Sweet Potato, Black Bean and Quinoa Soup

I have to admit, I'm not one to try out many recipes online, unless I've tasted the dish from a friend who's already made it (ha ha--and here I am posting recipes online--more on that...) This recipe was referred by a friend (but I hadn't tried it,) but I thought I'd give it a whirl. The first night I made it, the smells were enticing and I immediately knew this recipe would be a keeper, even before it filled my belly. The one thing that actually sealed the deal is that my 5 year old (who is the pickiest eater in the whole world) actually ate it, and liked it (minus the kale--but, no one's perfect, right?) This soup is now one of my favorites and we make it almost on a weekly basis.
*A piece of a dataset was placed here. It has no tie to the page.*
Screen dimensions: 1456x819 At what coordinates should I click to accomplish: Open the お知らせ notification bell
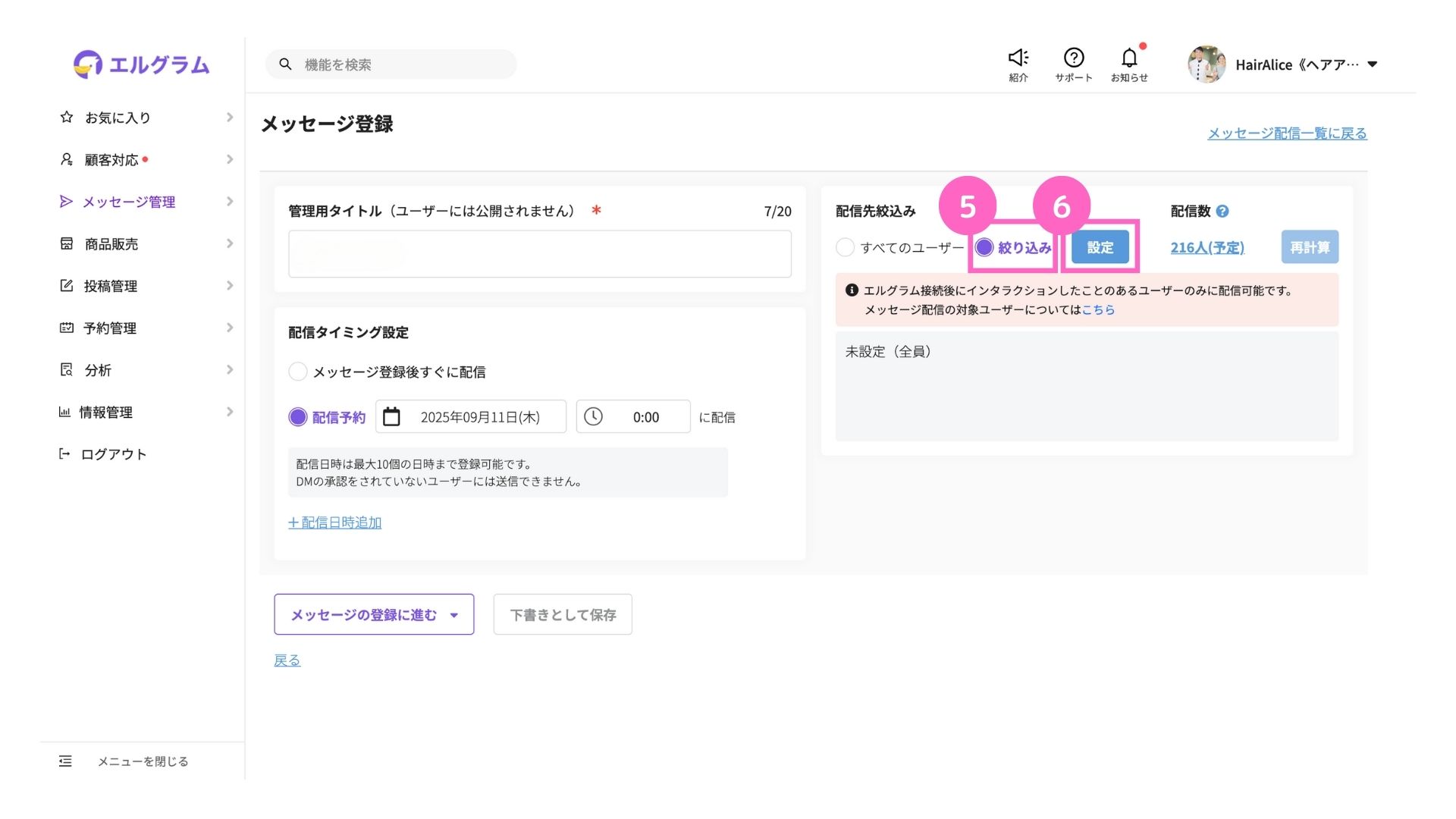point(1128,58)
Recipe (modified slightly) from Oh She Glows.
I started posting my favorite recipes for myself, so I could have them at the snap of a finger (or touch of a finger) wherever I may be. Out of town, no problem. Just pull up a recipe from my blog and there it is. It's somewhat turned into posts for myself, as well as some family and friends. . .and whoever else may be intrigued to try. They may not be everyone's favorite recipes, but they are mine :)

Ingredients
1/2 cup uncooked quinoa, rinsed and drained
1/2 tablespoon coconut oil
3 garlic cloves, minced
2 cups diced sweet onion
1 jalapeño, seeded and diced
1 large sweet potato, peeled and chopped into 1 inch pieces
1 teaspoon ground cumin
1 teaspoon chili powder
1/2 teaspoon ground coriander
6 cups vegetable broth
1 (15 oz) can black beans, rinsed and drained
Kosher salt or sea salt and fresh ground pepper, to taste
1 large kale leaf, washed, removed from vein and torn into bite size pieces

Toppings
Avocado, diced
Corn Chips
Cilantro
Cherry tomatoes, sliced in half
Green onions, diced
Sour cream


Cook quinoa according to package directions. Set aside. In a large pot, heat oil. Add garlic and onion and cook, string frequently for 2 to 3 minutes on medium heat. Season with a pinch or two of salt and a few grinds of pepper. Add jalapeño and sweet potato. Cook for 5 to 7 minutes more.

Stir in cumin, chili powder, coriander and broth. Bring to a  boil, then reduce heat to medium-low and simmer for about 15 to 18 minutes uncovered, or until potatoes are fork tender.

Just before serving, stir in cooked quinoa, black beans and kale. Season with salt and pepper to taste. Garnish with toppings.